THE TASK:
Pull out each line of the records that contains the word "height".

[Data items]
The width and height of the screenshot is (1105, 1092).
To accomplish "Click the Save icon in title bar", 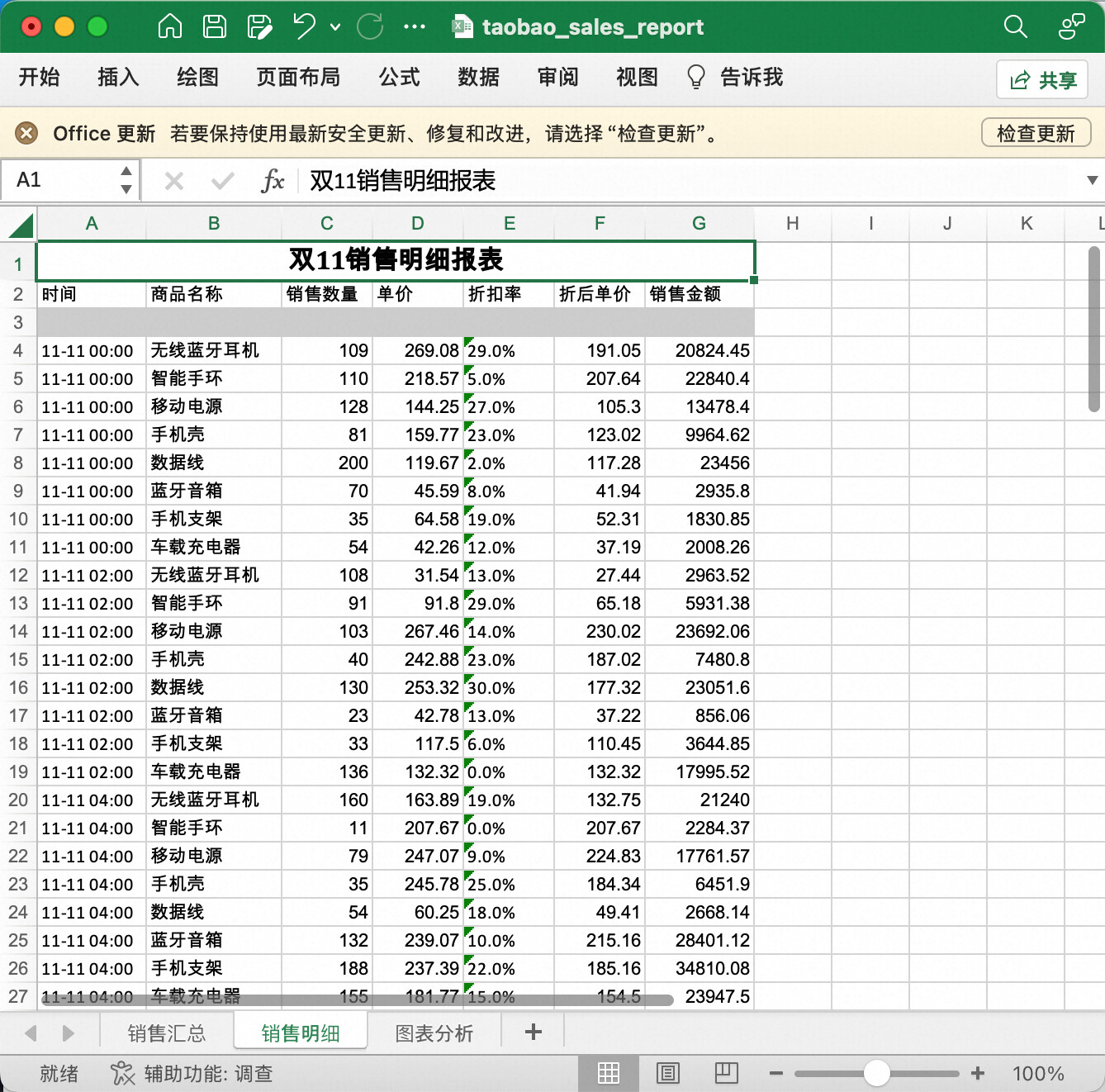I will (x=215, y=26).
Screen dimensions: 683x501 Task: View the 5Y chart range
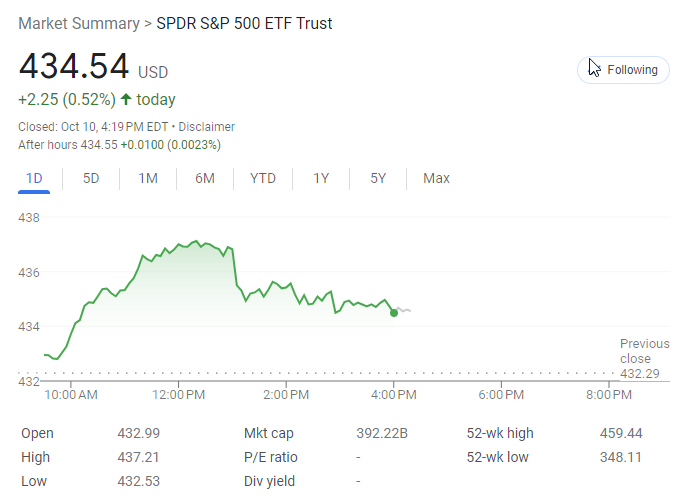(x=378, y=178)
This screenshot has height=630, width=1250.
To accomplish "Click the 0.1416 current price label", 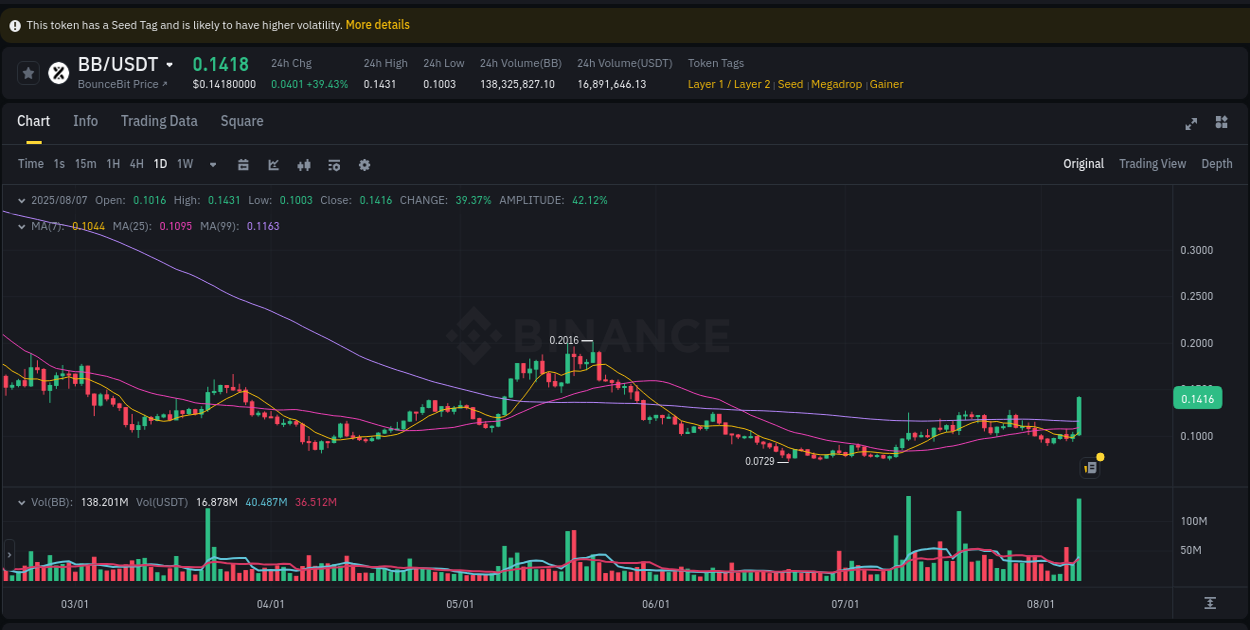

THE RESULT:
The width and height of the screenshot is (1105, 1092).
This screenshot has height=630, width=1250.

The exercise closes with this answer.